An international research team involving Skoltech (VEB.RF group) scientists has developed a method for creating one‑dimensional quantum wires in structures made of two different two‑dimensional materials — molybdenum diselenide and tungsten diselenide. The technology is based on stretching the layers, which changes the relative arrangement of atoms between the layers and, with it, the electronic and optical properties. This allows the material’s behavior to be tuned without chemical additives or complex processing. Such an approach could form the basis for flexible electronics and devices that respond to pressure, bending, or stretching. The research results are published in Physical Review Letters.

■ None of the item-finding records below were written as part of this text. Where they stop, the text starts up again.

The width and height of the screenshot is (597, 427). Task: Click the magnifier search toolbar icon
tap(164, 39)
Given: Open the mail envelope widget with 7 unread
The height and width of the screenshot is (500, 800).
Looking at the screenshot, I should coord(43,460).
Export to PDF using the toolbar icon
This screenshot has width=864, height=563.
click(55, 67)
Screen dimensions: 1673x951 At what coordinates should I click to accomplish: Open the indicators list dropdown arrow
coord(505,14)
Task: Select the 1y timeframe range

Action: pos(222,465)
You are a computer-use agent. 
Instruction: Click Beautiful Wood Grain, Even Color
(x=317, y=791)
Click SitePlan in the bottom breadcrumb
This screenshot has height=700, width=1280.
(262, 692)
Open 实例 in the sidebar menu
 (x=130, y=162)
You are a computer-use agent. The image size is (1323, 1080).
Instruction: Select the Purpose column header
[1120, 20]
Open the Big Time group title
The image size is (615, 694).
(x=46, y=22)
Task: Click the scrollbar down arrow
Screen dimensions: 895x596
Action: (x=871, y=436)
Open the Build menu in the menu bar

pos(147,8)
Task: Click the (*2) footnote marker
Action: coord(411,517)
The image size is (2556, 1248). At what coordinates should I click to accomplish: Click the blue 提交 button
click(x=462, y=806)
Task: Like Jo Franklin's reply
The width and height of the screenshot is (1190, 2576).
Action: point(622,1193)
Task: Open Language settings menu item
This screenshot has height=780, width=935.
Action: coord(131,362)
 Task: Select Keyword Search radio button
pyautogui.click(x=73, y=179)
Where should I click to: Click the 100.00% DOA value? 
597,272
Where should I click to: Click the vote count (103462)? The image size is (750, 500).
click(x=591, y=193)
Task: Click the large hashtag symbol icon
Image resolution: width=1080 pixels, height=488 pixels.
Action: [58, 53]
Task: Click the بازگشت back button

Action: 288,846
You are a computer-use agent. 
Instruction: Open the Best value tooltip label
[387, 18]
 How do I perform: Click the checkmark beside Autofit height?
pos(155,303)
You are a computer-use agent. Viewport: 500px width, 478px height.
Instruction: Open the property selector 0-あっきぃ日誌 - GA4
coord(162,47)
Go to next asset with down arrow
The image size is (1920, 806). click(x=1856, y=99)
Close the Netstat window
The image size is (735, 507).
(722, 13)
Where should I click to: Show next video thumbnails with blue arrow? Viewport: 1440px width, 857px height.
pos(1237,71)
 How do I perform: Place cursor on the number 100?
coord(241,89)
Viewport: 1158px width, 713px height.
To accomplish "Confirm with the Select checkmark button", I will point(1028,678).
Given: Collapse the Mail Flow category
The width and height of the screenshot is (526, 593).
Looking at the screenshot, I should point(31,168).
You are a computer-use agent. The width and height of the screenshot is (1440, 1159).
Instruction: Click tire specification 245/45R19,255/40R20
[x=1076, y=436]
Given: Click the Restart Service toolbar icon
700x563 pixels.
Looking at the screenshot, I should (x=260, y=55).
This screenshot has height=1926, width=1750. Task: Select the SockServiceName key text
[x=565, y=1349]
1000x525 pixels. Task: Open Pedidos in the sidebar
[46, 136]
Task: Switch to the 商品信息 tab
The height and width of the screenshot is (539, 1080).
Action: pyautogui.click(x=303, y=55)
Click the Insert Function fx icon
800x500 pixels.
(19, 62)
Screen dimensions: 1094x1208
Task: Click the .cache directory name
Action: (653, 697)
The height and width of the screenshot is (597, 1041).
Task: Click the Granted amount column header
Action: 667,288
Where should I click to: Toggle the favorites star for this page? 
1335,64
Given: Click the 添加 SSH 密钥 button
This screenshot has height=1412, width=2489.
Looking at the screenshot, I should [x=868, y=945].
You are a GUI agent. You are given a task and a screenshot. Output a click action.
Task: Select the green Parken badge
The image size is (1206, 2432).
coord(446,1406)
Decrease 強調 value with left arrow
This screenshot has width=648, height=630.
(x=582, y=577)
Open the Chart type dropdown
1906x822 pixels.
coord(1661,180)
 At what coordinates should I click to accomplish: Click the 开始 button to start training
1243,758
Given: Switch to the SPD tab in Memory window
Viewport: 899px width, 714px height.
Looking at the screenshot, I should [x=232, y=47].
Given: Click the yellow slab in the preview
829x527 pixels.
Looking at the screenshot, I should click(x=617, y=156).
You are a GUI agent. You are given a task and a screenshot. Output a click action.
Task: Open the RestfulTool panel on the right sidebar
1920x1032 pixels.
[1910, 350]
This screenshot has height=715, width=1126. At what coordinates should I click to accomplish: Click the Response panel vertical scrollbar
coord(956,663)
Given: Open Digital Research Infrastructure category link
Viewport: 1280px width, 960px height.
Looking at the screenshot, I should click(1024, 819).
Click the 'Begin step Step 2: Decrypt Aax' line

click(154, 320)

These two‑dimensional materials are only three atoms thick. When two such materials are joined at a slight angle, the atoms at the contact point form a regular pattern: regions with more favorable and less favorable atomic arrangements alternate. If the structure is then stretched in one direction, the pattern changes. Instead of triangular regions, long parallel stripes appear, separated by narrow gaps ranging from 3 to 15 nanometers wide. Quantum potential wells arise in these gaps, trapping electron‑hole pairs — excitons — inside a narrow line. This is how a quantum wire is formed.

To observe the structure before and after deformation, the scientists used two imaging methods. First, they observed the pattern using torsional atomic force microscopy. Then they transferred the sample onto a substrate with parallel protrusions. The protrusions created local stretching of about 0.1%, which proved sufficient to rearrange the pattern from two‑dimensional to one‑dimensional, as confirmed by scanning electron microscopy. As a result, excitons in the one‑dimensional channels began to emit light with linear polarization oriented along the channels, achieving a polarization degree of up to 0.9.

Anvar Baimuratov, who led the theoretical part of the study, Associate Professor at the Skoltech Engineering Physics Center and head of the Two-Dimensional Materials Theory Group, commented: “We have shown that stretching makes it possible to switch the structure from a two‑dimensional configuration to a one‑dimensional one. This allows us to control the energy, lifetime, and polarization of the emission by choosing the initial twist angle between the layers and by adjusting the substrate profile to control deformation at the nanoscale. Such a degree of control is essential for creating quantum devices with directional and tunable emission.”

The results open up the possibility of creating one‑dimensional quantum wires with tailored properties for applications in optoelectronics, quantum sensors, and quantum information processing elements.